Si è celebrata venerdì 22 marzo, nella chiesa di San Michele Arcangelo ai Minoriti, la tradizionale Messa per gli auguri di Pasqua con la comunità universitaria catanese – docenti, studenti e personale amministrativo dell’Ateneo – presieduta dall’arcivescovo Luigi Renna alla presenza del rettore Francesco Priolo.

Nella sua omelia, il vescovo, ha voluto sottolineare il ruolo e l’importanza dell’Università oggi: «L’Università rappresenta una scuola di umanità, di pace, di serenità e di cultura. Soprattutto in questi momenti in cui vi sono tanti conflitti nel mondo e anche nel cuore dell’Europa. È quel luogo fondamentale in cui si ripudia la guerra e in cui si instaurano relazioni di pace per il bene della società e delle future generazioni».

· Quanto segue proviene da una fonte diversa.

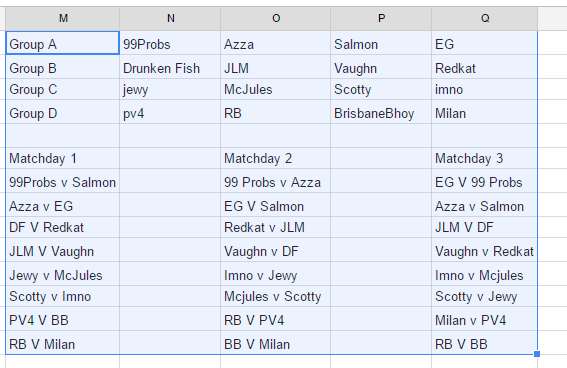
Task: Click the Redkat v JLM cell
Action: tap(275, 227)
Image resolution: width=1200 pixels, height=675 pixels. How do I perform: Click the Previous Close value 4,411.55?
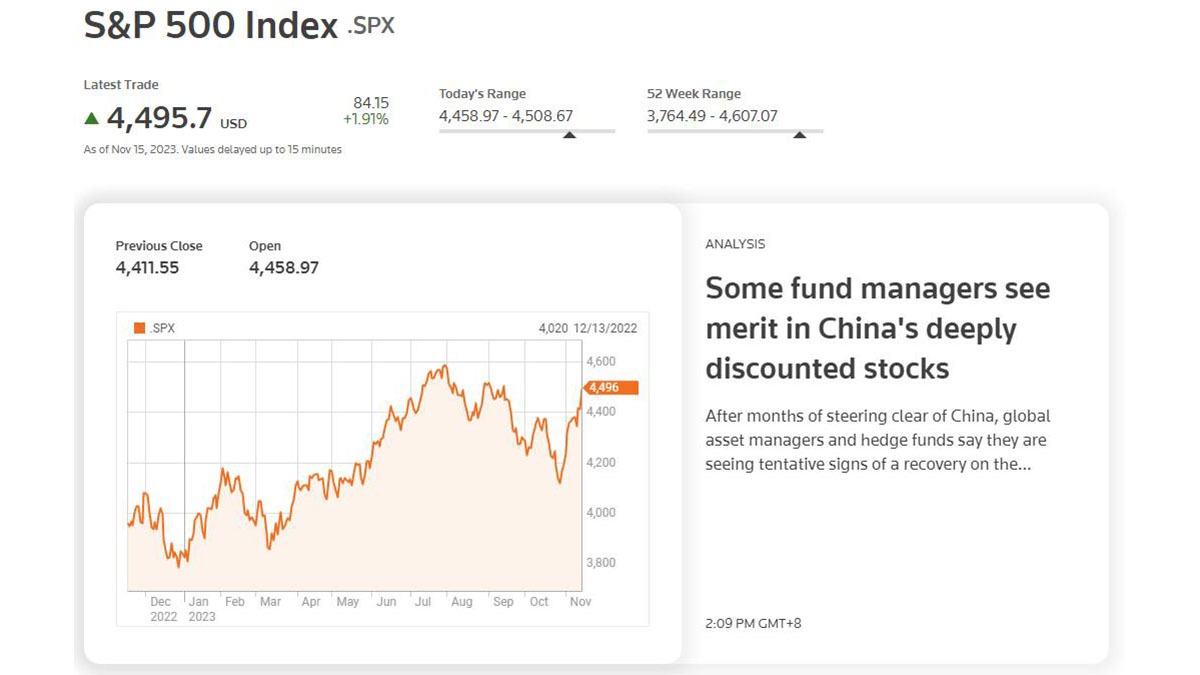[x=146, y=268]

Renna definisce la pace “tranquillitas ordinis”, «come la chiamava sant’Agostino: una condizione che permette a tutti noi di fare, progettare e realizzarsi; dove non c’è ordine non ci può essere spazio per nessuna attività dell’uomo, meno che mai per la scuola e l’università. Penso a tutti quei luoghi – continua – in cui in questo momento non vige la pace: come fanno gli studenti? Come fanno gli insegnanti? C’è un’opportunità di formarsi come si formano i nostri giovani?»

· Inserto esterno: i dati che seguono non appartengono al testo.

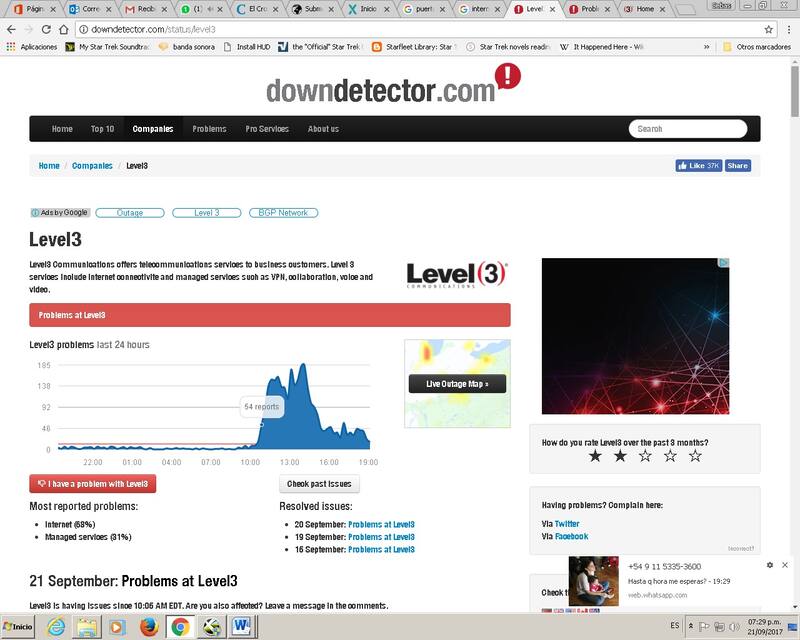Bookmark this page with the star icon
Viewport: 800px width, 640px height.
click(768, 30)
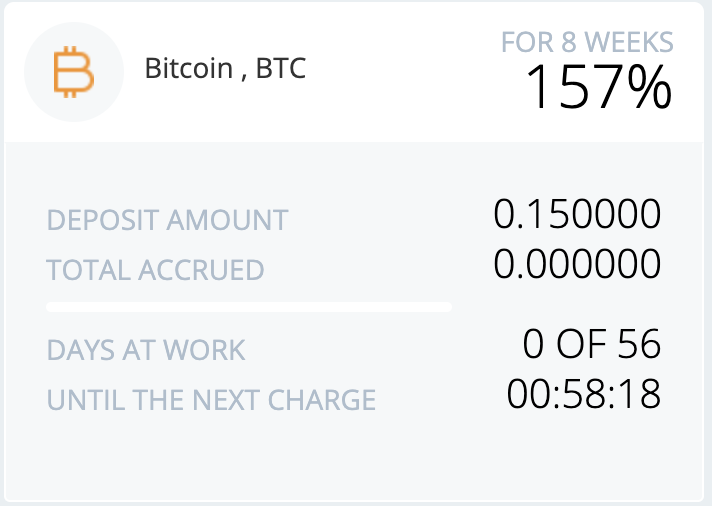The height and width of the screenshot is (506, 712).
Task: Click the DEPOSIT AMOUNT label
Action: tap(168, 220)
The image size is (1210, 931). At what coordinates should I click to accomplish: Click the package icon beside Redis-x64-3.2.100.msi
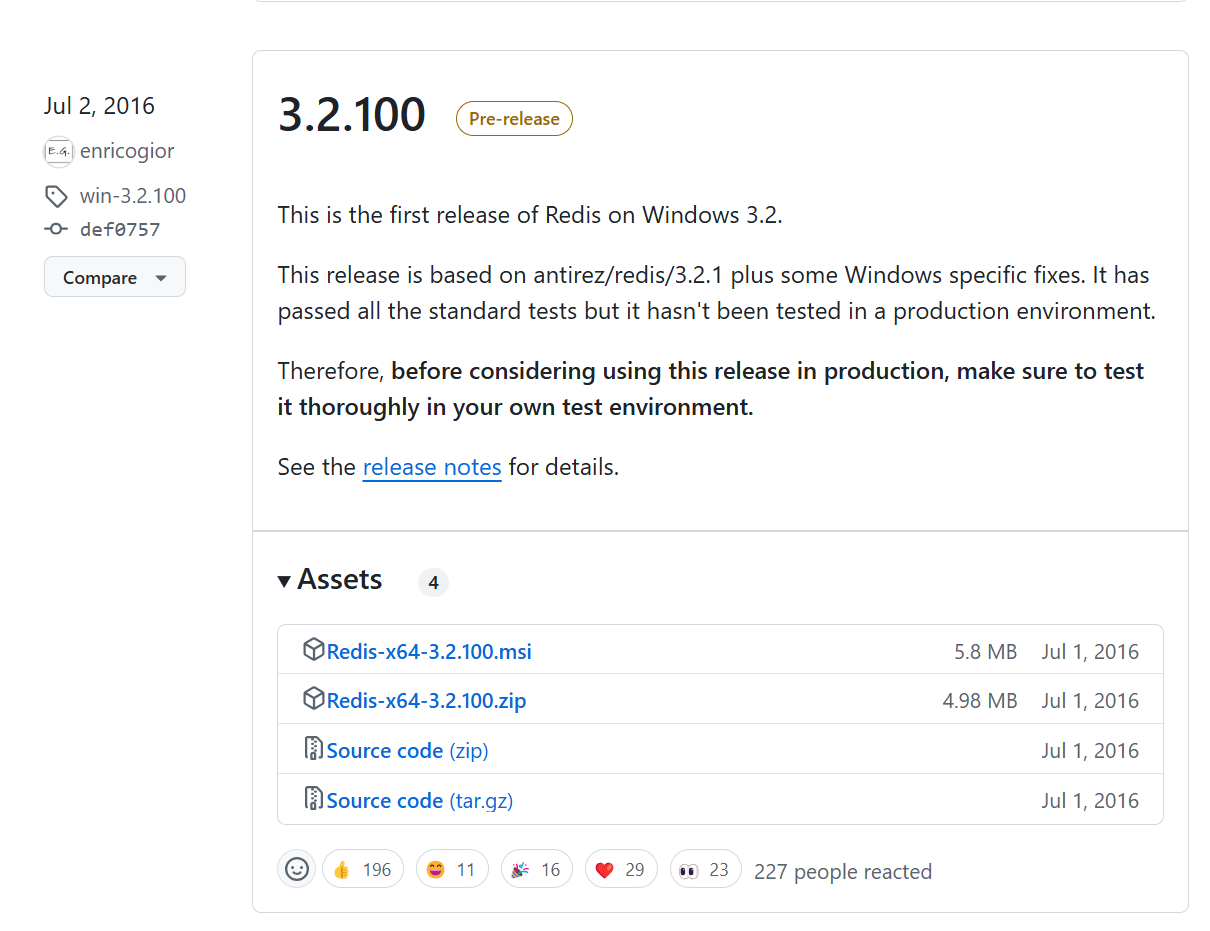pos(313,649)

E aggiunge: «Per celebrare con coscienza la Pasqua partiamo dal brano del Vangelo che abbiamo letto (Mt 26, 47-56), l’arresto di Gesù, che chiama amico chi lo sta tradendo: Giuda. Porge a lui la guancia e riceve quella che alcuni hanno chiamato la prima ferita della Passione. Mentre un suo apostolo prende la spada e taglia l’orecchio al servo del sommo sacerdote. Lo mutila, e sarebbe andato certamente oltre. Ma al Getsemani inizia una storia nuova – continua il presule -, quasi un’utopia che la Storia dell’umanità non ha ancora del tutto compreso. I nomi di chi nella propria vita ha fatto la scelta della “non violenza” sono ancora troppo pochi: Gandhi, Martin Luther King, Lanza del Vasto, Jean Goss, don Primo Mazzolari, Aldo Capitini, don Tonino Bello». 

In chiusura, monsignor Renna ha rimarcato: «partiamo dalla Storia nata quella notte al Getsemani, da quella spada rimessa nel fodero: non si può vivere la conoscenza di tutti i saperi, non si può costruire un linguaggio comune se non si ha un pensiero di pace soprattutto in una fase storica in cui vi è un commercio di armi senza tracciabilità che si trasformano da strumenti di difesa a strumenti di offesa. Chi pensa in grande nell’epoca dell’intelligenza artificiale non può rinunciare alla coscienza umana, quella che sente il dolore dell’altro e il grido delle vittime».

Prima della benedizione finale, gli interventi della professoressa Arianna Rotondo, direttrice della Pastorale universitaria e del suo vice, padre Narciso Sunda: Evidenziando il percorso spirituale e culturale della comunità universitaria hanno aggiunto: «Sono oltre quaranta i giovani della Pastorale universitaria impegnati in attività di servizio in zone di frontiera vivendo esperienze autentiche e vere grazie anche ai nuovi spazi messi a disposizione».

Il rettore Priolo ha ceduto lo spazio del suo intervento a Damiano Guardo, studente al quarto anno di medicina e membro attivo della Pastorale universitaria: «la vita universitaria è uno scambio di informazioni e di conoscenze con l’acquisizione di abilità da spendere in un futuro lavorativo, ma soprattutto nella costruzione dell’identità e della personalità di ognuno di noi», e ha evidenziato l’importanza della dimensione spirituale che «trova risposta nella pastorale universitaria, luogo di scambio di pensieri e di emozioni perché anche quelle hanno un ruolo fondamentale per la vita di un giovane in formazione».